Where should I start?
For Westminster insider drama: A Parliamentary Affair → A Woman's Place → This Honourable House
For a Liverpool coming-of-age story: She's Leaving Home
For speculative politics and science: The Ambassador
For modern relationship comedy-drama: Chasing Men
For candid political memoir: Life Lines → Diaries, 1987-1992 → Diaries, 1992-1997
Author bio
Edwina Currie was born Edwina Cohen in Liverpool in 1946 and grew up in a Jewish family in the south of the city. She went to Liverpool Institute High School for Girls, and the city stayed with her. The quick wit, argument, ambition, and strong family feeling of Liverpool would later feed directly into her fiction, especially She's Leaving Home.
She was restless early.
She won a scholarship to Oxford, starting in chemistry before switching to philosophy, politics and economics. After Oxford she took a master's degree in economic history at the London School of Economics. Those years gave her two habits that never really left: a taste for policy and debate, and a close interest in how large institutions shape everyday life.
Then politics took over.
Currie spent more than a decade in Birmingham local politics before entering Parliament as Conservative MP for South Derbyshire in 1983. She later became a junior health minister in Margaret Thatcher's government, where she was associated with campaigns on heart disease, cancer screening, vaccination, and healthier living. In 1988 she resigned during the salmonella in eggs controversy, a public blow that might have finished somebody else's career.
Writing stuck.
She had always written her own speeches, and after leaving government she began writing fiction and non-fiction more seriously. During the Christmas recess she wrote short stories as a way of steadying herself, then published Life Lines, her account of health and politics. A few years later A Parliamentary Affair took the Westminster world she knew from the inside and turned it into a bestseller. Its follow-up, A Woman's Place, kept exploring ambition, deal-making, sexual politics, and the practical mess of being a woman in a place still built around men.
Readers who come to Currie for the politics usually stay for the people. Her books are full of pressure, vanity, flirtation, resentment, and sudden reversals. This Honourable House digs into spin, scandal, and fragile loyalties inside government, while The Ambassador moves into speculative fiction, using cloning and medical ethics to ask who gets protected, who gets used, and what progress really costs.
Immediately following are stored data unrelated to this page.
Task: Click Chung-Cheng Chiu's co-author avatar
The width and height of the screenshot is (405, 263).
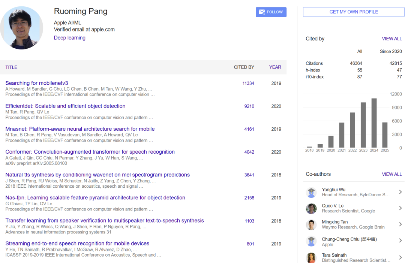Action: click(311, 241)
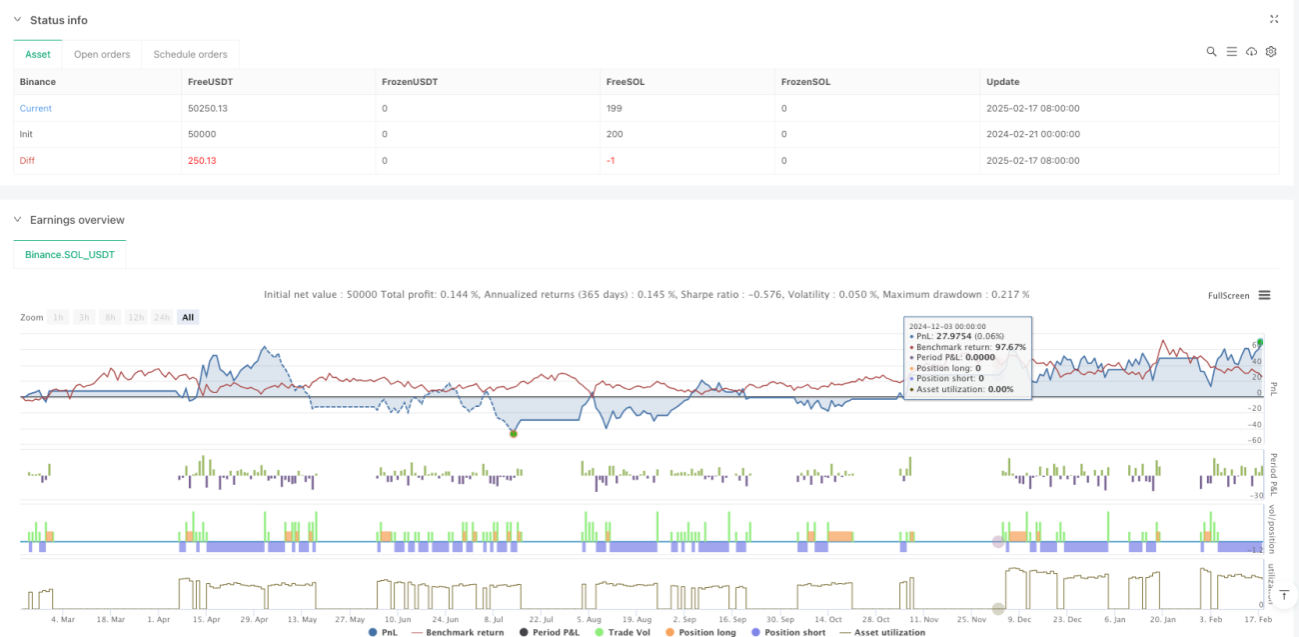Open the list view icon beside search

click(x=1231, y=51)
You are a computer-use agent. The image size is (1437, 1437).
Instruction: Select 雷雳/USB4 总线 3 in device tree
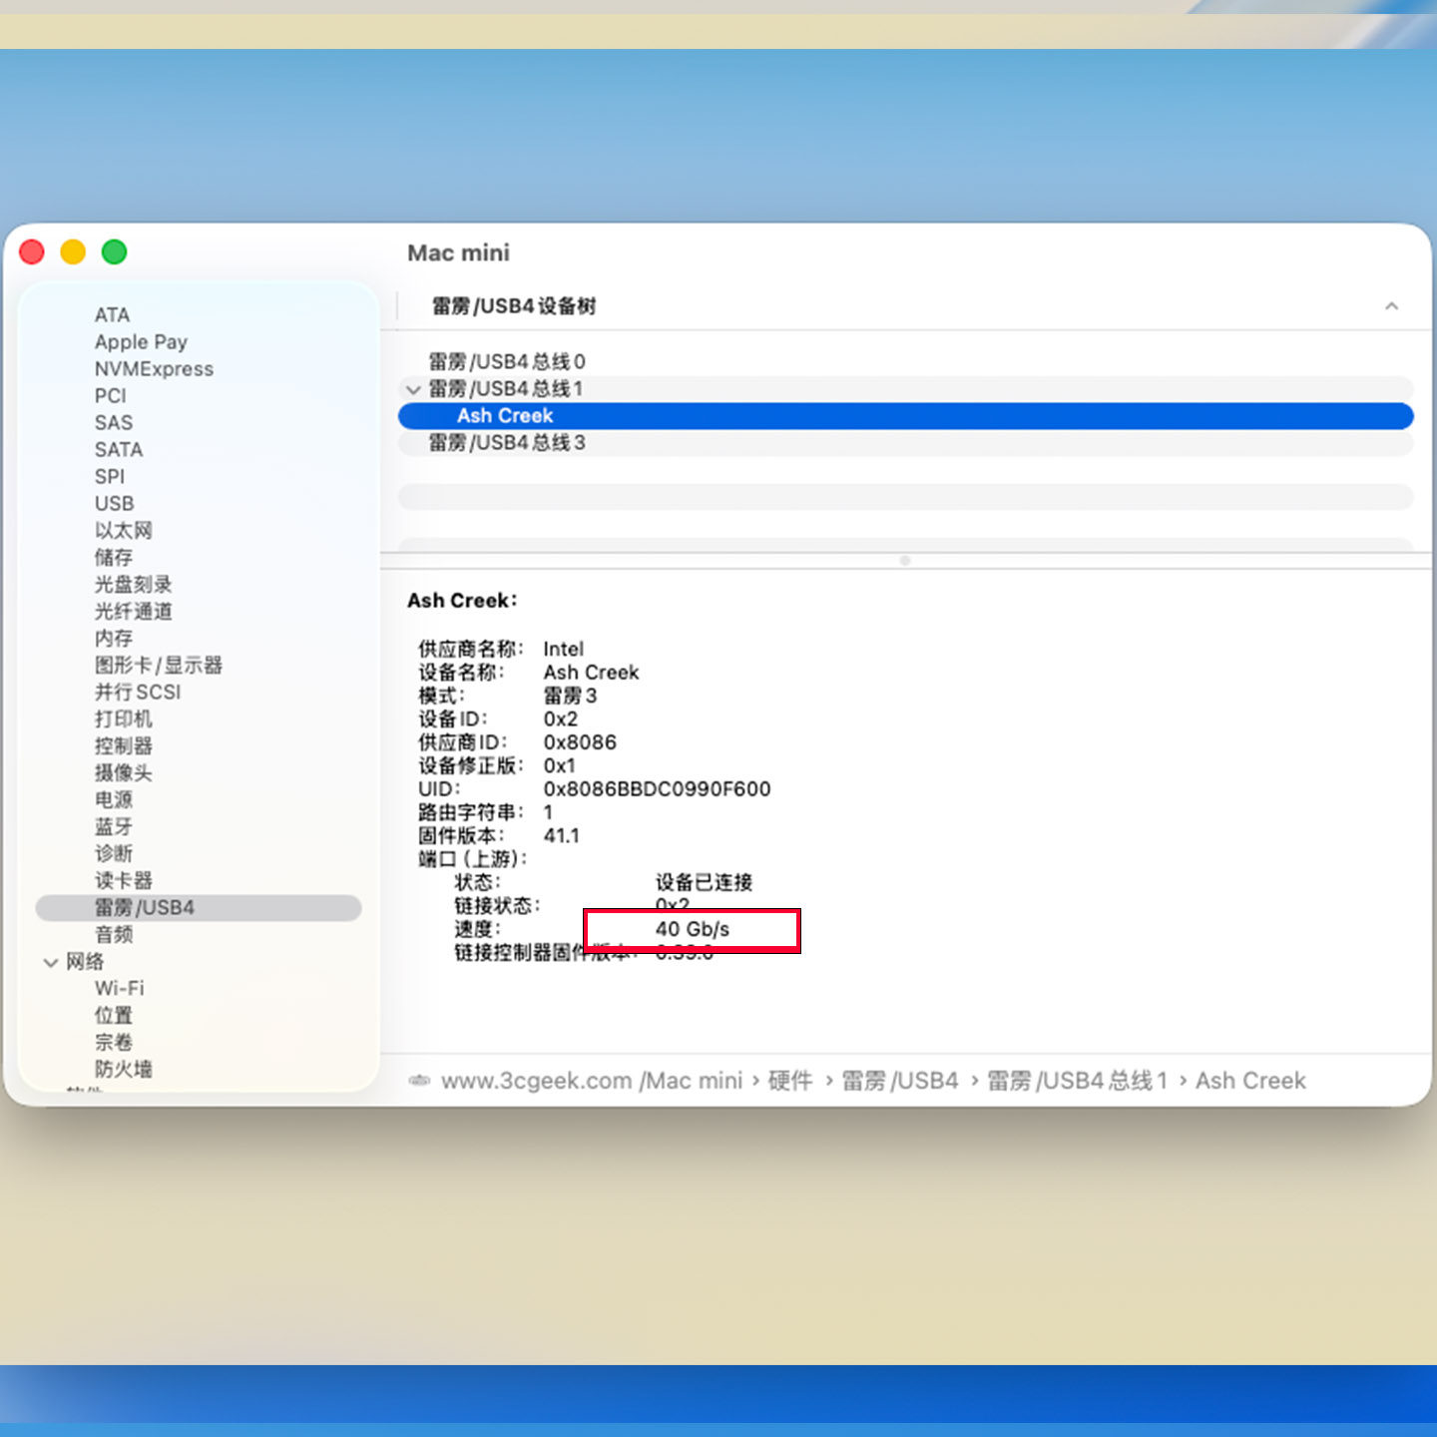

She also writes well about escape.
That is what gives She's Leaving Home much of its pull. The novel steps away from Westminster and back into 1960s Liverpool, following a bright Jewish schoolgirl reaching for education, freedom, and a future larger than the one laid out for her. Chasing Men, by contrast, turns to divorce, middle age, and modern singledom, showing Currie's liking for social comedy as well as political drama.
Her non-fiction has the same blunt, fast-moving quality. What Women Want gathers essays on women's changing roles, Three Line Quips collects wit from Westminster, and Diaries, 1987-1992 and Diaries, 1992-1997 bring readers into the rawer side of public life, where policy, ego, gossip, and private hurt all crowd the same page. From the late 1990s onward she also kept a public profile on radio and television, which suits the same direct, quick style found in her prose. Whatever readers make of her politics, her books tend to offer the same things: insider detail, brisk storytelling, and no interest in pretending that public life is tidy.